A number of observations should be clear. First, during the first part of the video the brain is seen as active even during a resting state. This is visual evidence of the silent private dialogue (REST) of the default mode or network of the brain. Next, the video mentions the rhythm of increased and decreased neural activation as the brain responds to no visual information or presentation of a video. The changes in color and sound demonstrate the rich rhythmic synchronization of large and different parts of the brain, depending on whether the brain is engaged in a passive or active cognitive task. The beauty of the rapidly changing and spreading communication should make it obvious that efficient rhythmic synchronization of timing of brain signals to and from different networks or circuits is critical to efficient brain functioning.

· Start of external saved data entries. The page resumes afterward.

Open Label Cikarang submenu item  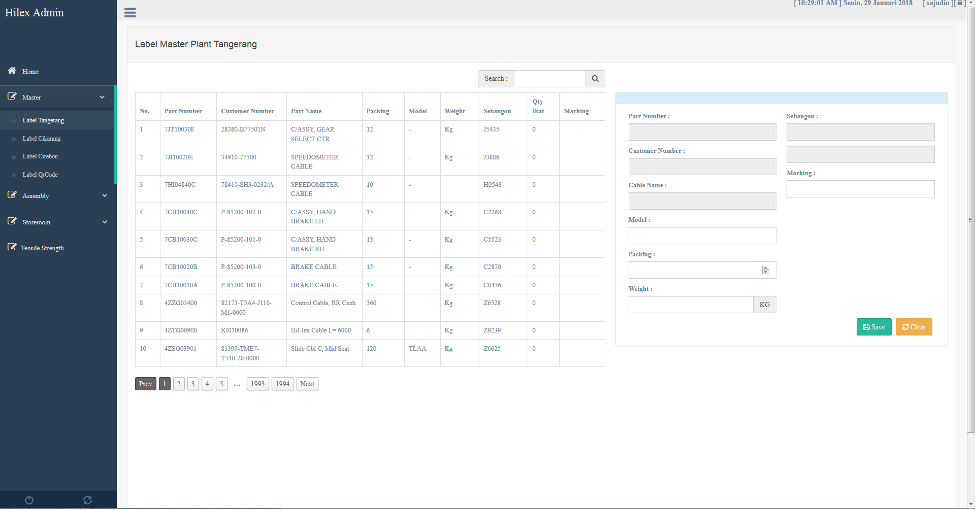42,138
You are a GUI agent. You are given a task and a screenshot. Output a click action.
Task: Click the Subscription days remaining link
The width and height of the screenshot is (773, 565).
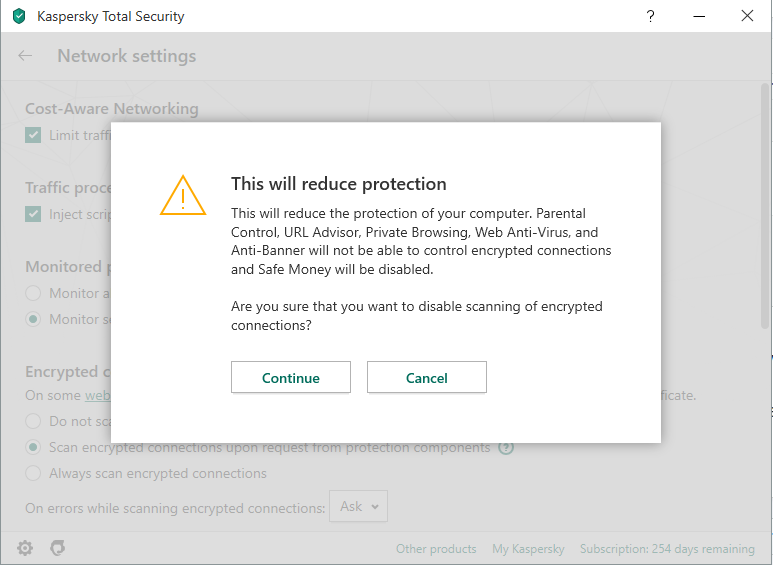tap(667, 549)
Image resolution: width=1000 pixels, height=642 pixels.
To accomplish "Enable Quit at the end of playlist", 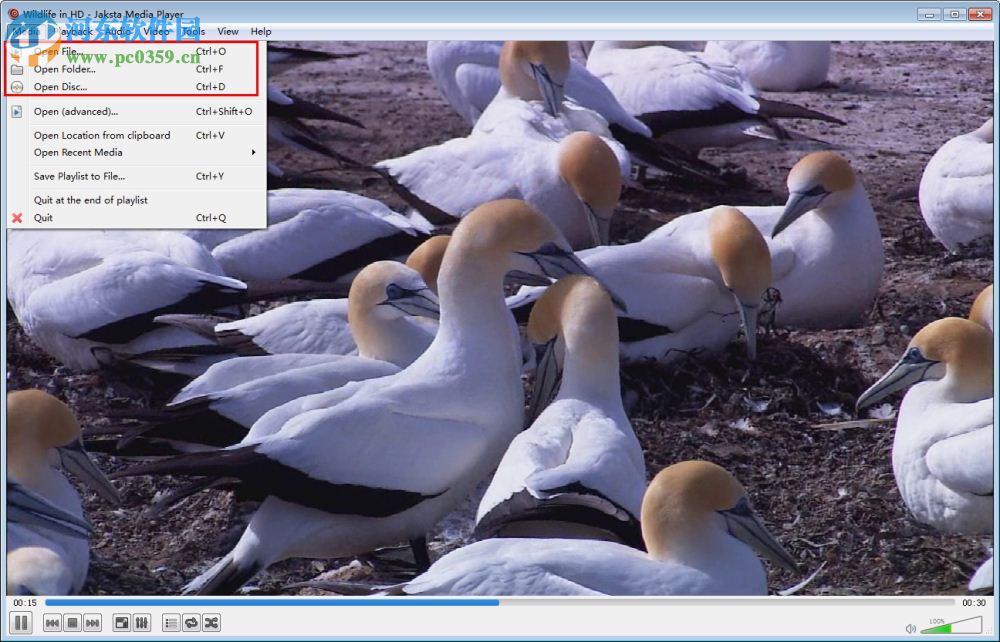I will (94, 199).
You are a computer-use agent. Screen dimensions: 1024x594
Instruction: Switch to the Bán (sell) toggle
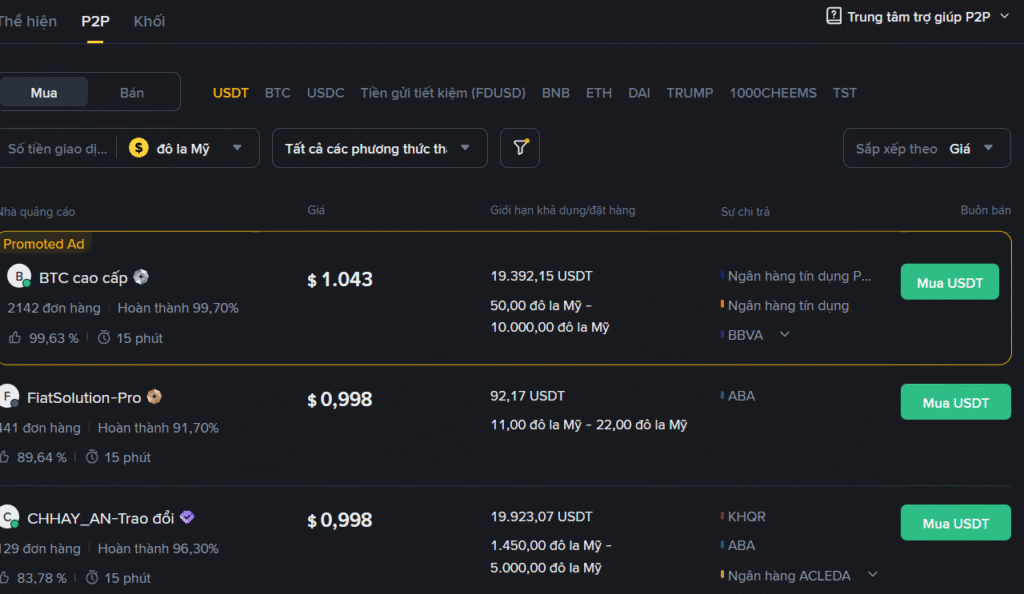(132, 92)
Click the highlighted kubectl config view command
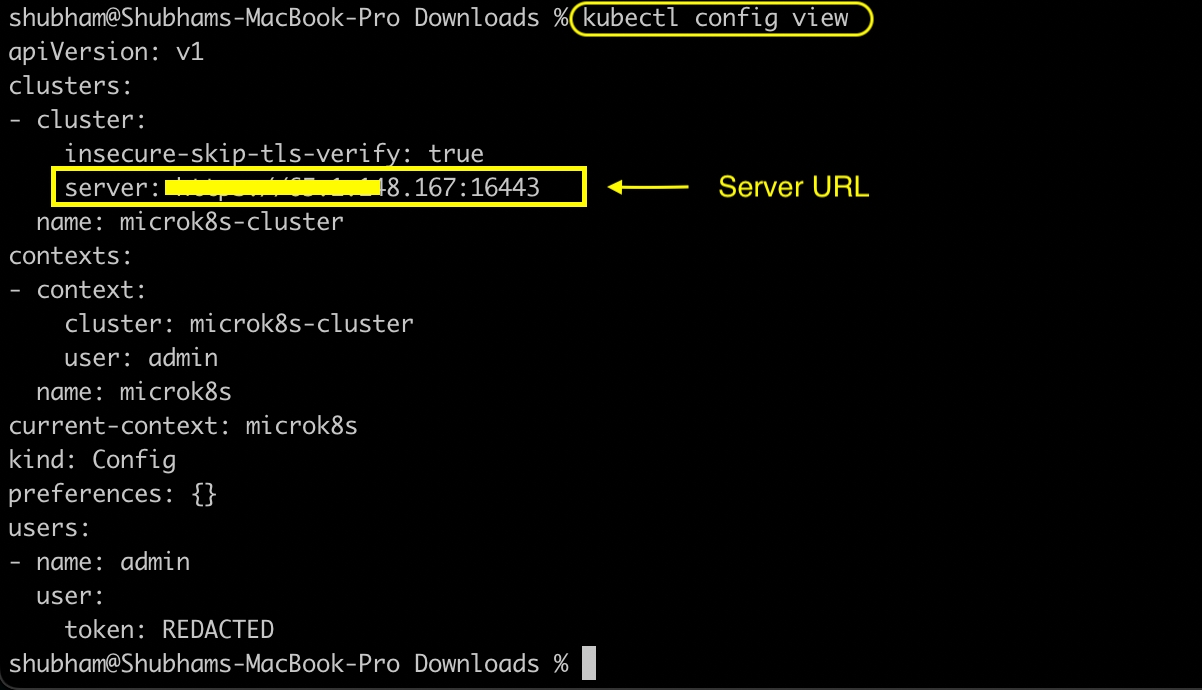Screen dimensions: 1202x690 pyautogui.click(x=716, y=18)
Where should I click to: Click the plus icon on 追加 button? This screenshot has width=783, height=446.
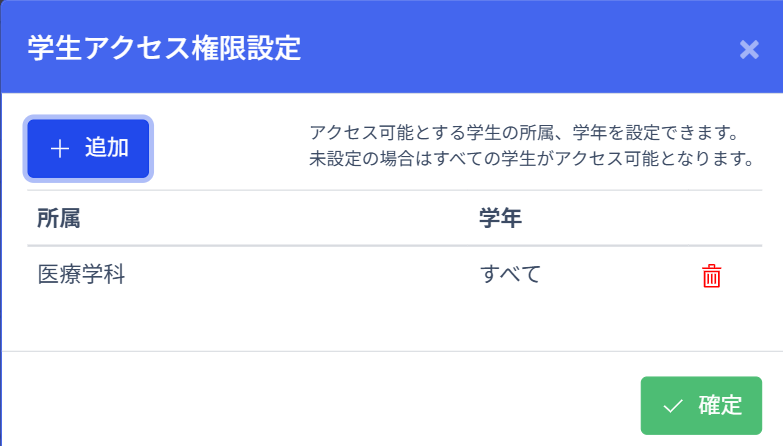pos(60,149)
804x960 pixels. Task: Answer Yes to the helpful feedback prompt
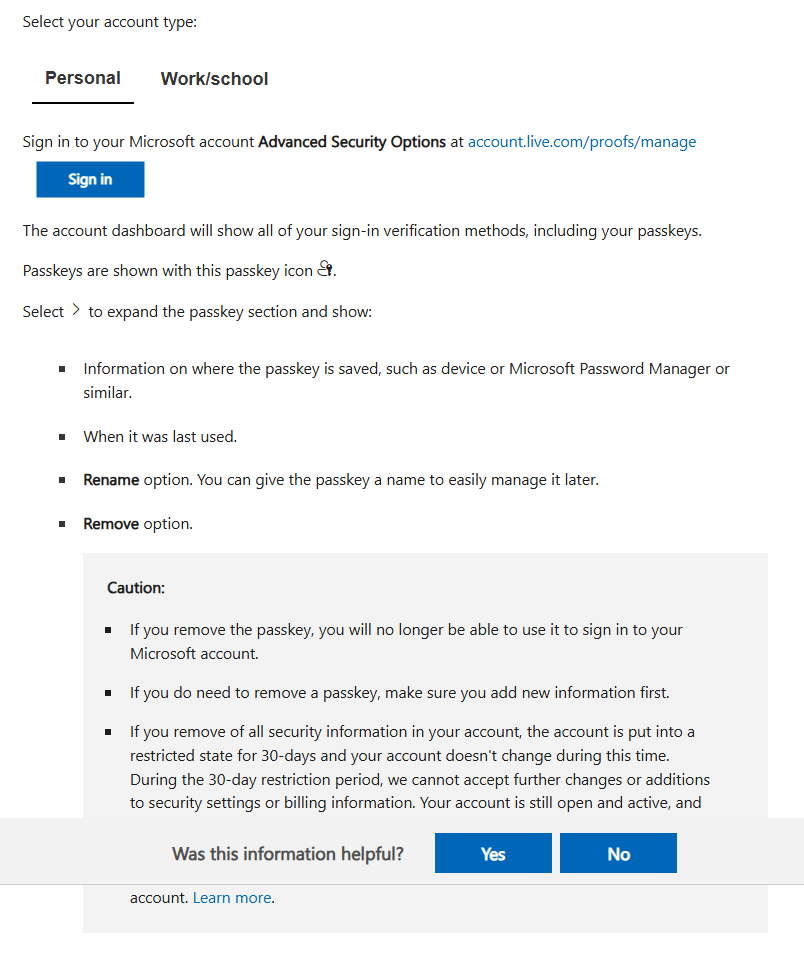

Finally, the contrast between the same brain under normal conditions and when engaged in a form of meditation is striking. Clearly when this person’s brain is mediating, the brain is responding with a change in rates and frequency of brain network activation and synchrony. As I described in my personal IM-HOME based experience post, mastering Interactive Metronome (IM) therapy requires “becoming one with the tone”…which sounds similar to the language of those who engage in various forms of meditation. Could it be that the rhythmic demands of IM, which require an individual to “lock on” to the auditory tone and stay in that synchronized, rhythmic and repetitive state for as long as possible, might be similar to the underlying mechanics of some forms of meditation, which also seek to suppress irrelevant and distracting thoughts and eventually “let the mind go”—possibly to follow a specific train of thought with complete and distraction free focus.
Yes…this is speculation. I am trying to connect research-based and personal experience dots. It is exciting. MyIM-HOME based induce personal focus experience makes sense from the perspective of the function and interaction between the three major large-scale brain networks.